I thought about watching the
News at Ten
but the news is so depressing these days - bombings, murders, atrocities, famines, epidemics, global warming - that one shrinks from it late at night; let it wait, you feel, till the next day’s newspaper and the cooler medium of print. So I came back into the study and checked my email - ‘No New Messages’; and then I decided to write an account of my conversation, or rather non-conversation, with the woman at the ARC private view, which in retrospect seemed rather amusing, though stressful at the time. First I did it in the usual journal style, then I rewrote it in the third person, present tense, the kind of exercise I used to give students in my stylistics seminar. First person into third person, past tense into present tense, or vice versa.What difference does it make to the effect? Is one method more appropriate to the original experience than another, or does any method interpret rather than represent experience? Discuss.
In speech the options are more limited - though my step-grandson Daniel, Marcia’s child, hasn’t learned this yet. He’s two years old, two and a half, and has quite a good vocabulary for his age, but he always refers to himself declaratively in the third person, present tense. When you say it’s time for bed, he says, ‘Daniel isn’t tired.’ When you say, ‘Give Grandad a kiss,’ he says, ‘Daniel doesn’t kiss granddads.’ Pronouns are tricky for kids, of course, because they’re shifters, as we say in the trade, their meaning depends entirely on who is using them: ‘you’ means you when I say it, but me when you say it. So mastery of pronouns always comes fairly late in the child’s acquisition of language, but Daniel’s exclusive use of the third person at his age is rather unusual. Marcia is anxious about it and asked me if I thought it was possibly a symptom of something, autism for instance. I asked her if she referred to herself in the third person when speaking to Daniel, like ‘Mummy is tired’, or ‘Mummy has got to make the dinner’, and she admitted that she did occasionally. ‘You mean, it’s my fault?’ she said, a little resentfully. ‘I mean he’s imitating you,’ I said. ‘It’s quite common. But he’ll soon grow out of it.’ I told her that Daniel’s sentences were remarkably well-formed for his age, and that I was sure he would soon learn to use pronouns.
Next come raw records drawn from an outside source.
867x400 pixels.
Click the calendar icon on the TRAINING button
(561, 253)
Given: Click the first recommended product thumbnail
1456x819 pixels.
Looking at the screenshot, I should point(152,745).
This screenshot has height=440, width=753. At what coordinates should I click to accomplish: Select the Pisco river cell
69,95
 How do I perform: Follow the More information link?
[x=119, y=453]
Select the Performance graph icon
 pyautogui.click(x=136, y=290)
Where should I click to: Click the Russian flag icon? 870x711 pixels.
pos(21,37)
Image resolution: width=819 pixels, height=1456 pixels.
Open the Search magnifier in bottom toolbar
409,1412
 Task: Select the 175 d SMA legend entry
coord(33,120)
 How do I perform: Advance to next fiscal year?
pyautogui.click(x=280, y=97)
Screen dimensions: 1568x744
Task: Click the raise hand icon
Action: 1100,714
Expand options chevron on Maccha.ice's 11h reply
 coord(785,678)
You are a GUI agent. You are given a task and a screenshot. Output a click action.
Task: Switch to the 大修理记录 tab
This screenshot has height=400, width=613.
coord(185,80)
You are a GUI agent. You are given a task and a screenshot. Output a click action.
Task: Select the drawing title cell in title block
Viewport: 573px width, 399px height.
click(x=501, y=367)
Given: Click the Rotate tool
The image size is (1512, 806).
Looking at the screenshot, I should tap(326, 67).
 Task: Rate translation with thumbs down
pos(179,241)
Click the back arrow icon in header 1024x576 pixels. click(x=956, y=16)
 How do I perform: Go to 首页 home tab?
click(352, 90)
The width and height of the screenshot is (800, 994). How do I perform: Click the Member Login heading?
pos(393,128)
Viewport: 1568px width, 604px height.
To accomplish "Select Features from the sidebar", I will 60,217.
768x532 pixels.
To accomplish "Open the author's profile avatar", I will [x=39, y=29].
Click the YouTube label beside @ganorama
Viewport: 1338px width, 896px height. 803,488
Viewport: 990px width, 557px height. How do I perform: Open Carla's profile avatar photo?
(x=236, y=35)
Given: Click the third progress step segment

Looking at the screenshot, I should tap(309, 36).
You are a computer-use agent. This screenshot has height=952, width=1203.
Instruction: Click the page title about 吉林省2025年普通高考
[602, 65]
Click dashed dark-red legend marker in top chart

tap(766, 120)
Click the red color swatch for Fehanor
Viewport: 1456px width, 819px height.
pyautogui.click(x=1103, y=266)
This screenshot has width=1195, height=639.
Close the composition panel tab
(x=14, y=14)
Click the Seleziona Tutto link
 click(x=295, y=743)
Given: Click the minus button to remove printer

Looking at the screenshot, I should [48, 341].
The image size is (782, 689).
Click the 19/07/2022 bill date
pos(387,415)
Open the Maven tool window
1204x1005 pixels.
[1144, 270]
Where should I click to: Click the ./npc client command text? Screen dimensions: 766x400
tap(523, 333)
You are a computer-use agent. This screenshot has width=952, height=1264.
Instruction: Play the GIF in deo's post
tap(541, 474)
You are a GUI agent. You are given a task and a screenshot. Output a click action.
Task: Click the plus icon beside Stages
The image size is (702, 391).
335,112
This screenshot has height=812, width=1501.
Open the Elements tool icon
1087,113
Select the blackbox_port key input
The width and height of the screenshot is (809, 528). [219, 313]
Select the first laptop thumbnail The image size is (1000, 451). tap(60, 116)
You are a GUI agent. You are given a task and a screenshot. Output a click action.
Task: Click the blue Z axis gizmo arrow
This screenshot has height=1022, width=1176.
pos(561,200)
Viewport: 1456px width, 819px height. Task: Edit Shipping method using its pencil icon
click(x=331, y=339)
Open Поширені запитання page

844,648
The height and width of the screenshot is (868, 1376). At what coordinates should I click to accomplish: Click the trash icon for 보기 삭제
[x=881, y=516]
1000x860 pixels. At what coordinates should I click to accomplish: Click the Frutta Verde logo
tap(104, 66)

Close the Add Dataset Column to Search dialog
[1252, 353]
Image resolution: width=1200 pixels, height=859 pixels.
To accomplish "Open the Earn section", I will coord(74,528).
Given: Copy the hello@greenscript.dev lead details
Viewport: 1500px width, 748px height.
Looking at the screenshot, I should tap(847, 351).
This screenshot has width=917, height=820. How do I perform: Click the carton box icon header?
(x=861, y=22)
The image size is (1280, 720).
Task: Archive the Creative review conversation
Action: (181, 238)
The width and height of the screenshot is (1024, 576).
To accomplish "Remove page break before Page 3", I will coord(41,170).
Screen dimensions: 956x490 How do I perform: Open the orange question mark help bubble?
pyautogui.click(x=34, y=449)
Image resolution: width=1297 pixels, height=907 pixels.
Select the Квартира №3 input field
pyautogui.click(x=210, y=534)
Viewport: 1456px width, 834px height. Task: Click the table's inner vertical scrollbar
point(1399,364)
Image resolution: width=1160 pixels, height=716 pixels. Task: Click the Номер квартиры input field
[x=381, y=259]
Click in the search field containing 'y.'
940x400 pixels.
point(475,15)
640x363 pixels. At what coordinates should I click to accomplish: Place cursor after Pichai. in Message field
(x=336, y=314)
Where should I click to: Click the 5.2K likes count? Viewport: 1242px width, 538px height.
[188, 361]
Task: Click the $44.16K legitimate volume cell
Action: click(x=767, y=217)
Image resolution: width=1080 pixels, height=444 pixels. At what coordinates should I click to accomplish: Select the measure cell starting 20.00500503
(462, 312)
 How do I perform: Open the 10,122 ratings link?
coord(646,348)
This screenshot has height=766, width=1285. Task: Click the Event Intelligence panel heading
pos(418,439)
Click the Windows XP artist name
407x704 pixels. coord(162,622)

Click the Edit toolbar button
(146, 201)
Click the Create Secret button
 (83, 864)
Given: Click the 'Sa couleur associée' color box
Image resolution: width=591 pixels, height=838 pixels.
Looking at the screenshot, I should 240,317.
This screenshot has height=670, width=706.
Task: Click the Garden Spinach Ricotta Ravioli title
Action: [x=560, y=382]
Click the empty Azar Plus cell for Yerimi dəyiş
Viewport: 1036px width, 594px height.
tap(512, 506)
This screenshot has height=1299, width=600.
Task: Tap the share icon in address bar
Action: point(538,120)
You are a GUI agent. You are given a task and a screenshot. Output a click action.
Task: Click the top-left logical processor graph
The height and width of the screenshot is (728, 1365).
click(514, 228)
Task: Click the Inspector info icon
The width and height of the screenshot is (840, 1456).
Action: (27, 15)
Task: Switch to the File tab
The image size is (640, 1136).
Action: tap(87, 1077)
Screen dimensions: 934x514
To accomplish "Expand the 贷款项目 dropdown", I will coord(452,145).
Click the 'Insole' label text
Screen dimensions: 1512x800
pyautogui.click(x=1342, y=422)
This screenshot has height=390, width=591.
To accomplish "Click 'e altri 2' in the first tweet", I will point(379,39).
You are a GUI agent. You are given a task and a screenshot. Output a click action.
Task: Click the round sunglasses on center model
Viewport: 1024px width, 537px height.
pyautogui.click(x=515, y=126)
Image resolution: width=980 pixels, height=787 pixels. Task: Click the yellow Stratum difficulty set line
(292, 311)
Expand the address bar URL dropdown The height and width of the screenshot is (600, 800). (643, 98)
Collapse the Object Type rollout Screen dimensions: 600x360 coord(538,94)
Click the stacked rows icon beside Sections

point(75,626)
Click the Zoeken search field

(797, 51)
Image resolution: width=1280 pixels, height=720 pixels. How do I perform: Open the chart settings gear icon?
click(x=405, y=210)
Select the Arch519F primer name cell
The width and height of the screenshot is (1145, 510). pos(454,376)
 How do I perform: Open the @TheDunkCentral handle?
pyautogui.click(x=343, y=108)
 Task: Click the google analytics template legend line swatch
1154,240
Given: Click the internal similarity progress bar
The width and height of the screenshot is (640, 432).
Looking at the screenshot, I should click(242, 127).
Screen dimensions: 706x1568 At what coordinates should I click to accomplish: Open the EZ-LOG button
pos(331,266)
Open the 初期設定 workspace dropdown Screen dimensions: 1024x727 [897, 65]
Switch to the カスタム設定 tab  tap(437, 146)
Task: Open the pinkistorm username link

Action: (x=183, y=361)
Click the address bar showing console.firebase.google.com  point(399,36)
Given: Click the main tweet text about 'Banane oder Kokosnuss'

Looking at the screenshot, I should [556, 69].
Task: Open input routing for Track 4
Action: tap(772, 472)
I actually find it charming, the way he says, ‘Daniel is thirsty,’ ‘Daniel doesn’t tidy up,’ ‘Daniel is shy today,’ with a perceptible pause for thought before he speaks. It has an almost regal gravity and formality, as if he were a little prince or dauphin. Dauphin Daniel I call him. But young parents, educated middle-class ones anyway, are very jumpy these days, they get so much information from the media about all the things that could be wrong with their child - autism, dyslexia, attention deficit disorder, allergies, obesity and so on - they’re in a constant state of panic, watching their offspring like hawks for warning signs. And it’s catching: I’m far more anxious about the baby Anne is expecting than I was about any of Maisie’s pregnancies. Thirty-seven is late to give birth for the first time.